*** MATERIALS PROVIDED ***

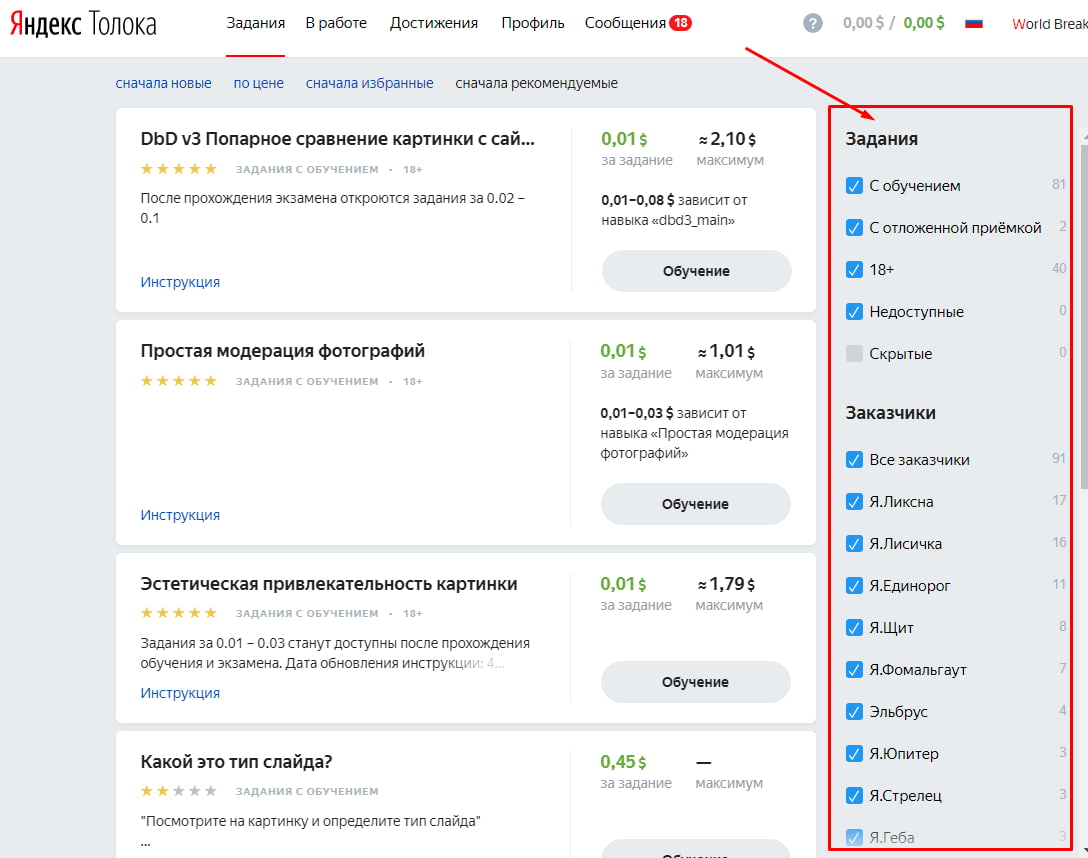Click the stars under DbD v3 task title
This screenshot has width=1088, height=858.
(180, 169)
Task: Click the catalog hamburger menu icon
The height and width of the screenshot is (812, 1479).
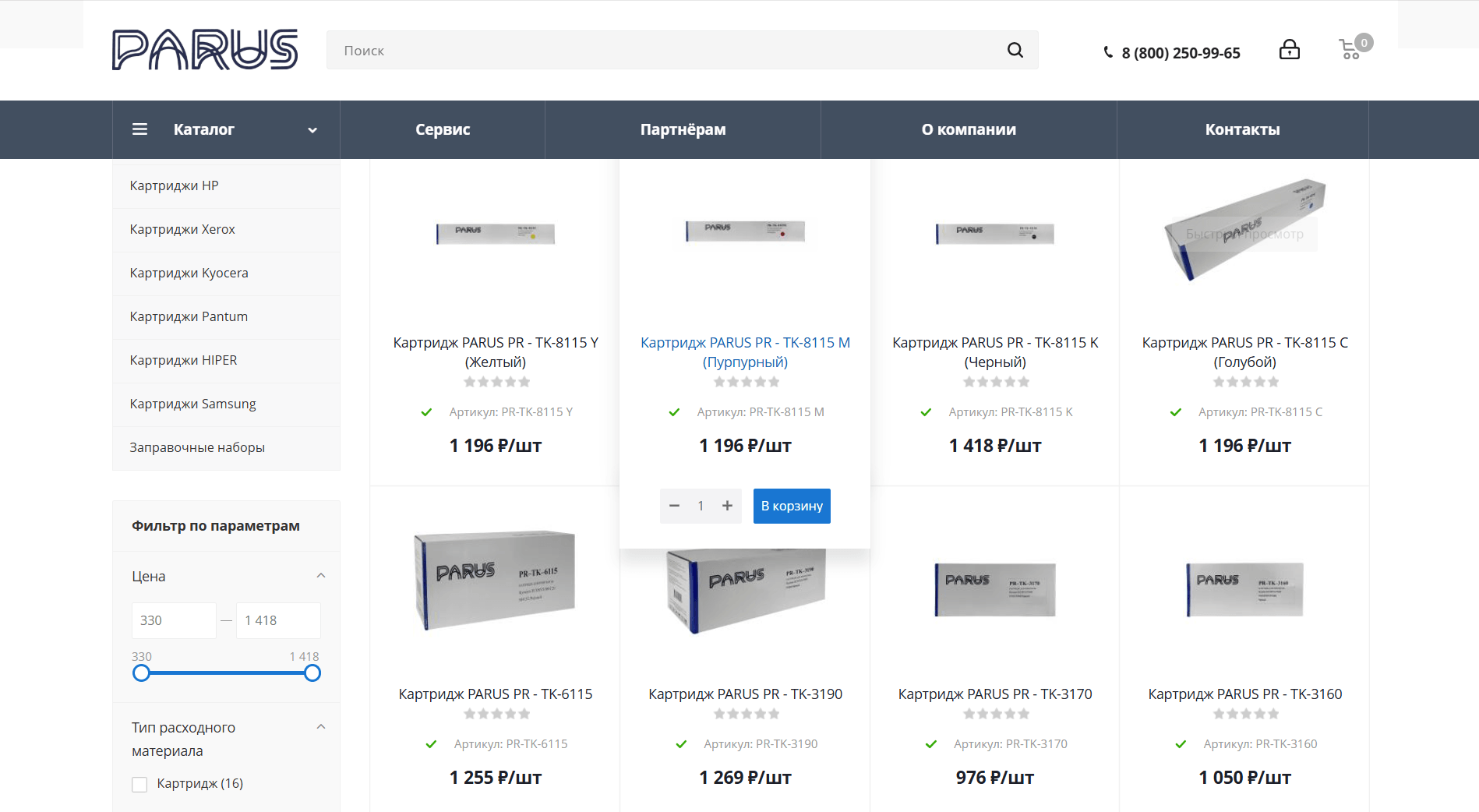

*** End of MATERIALS PROVIDED ***

WORK TASK |
The response must restate exactly the lines from the one containing "Task: Click the catalog hamburger menu icon" through the end of the records above and must leave out all pictures.

REPLY |
Task: Click the catalog hamburger menu icon
The height and width of the screenshot is (812, 1479).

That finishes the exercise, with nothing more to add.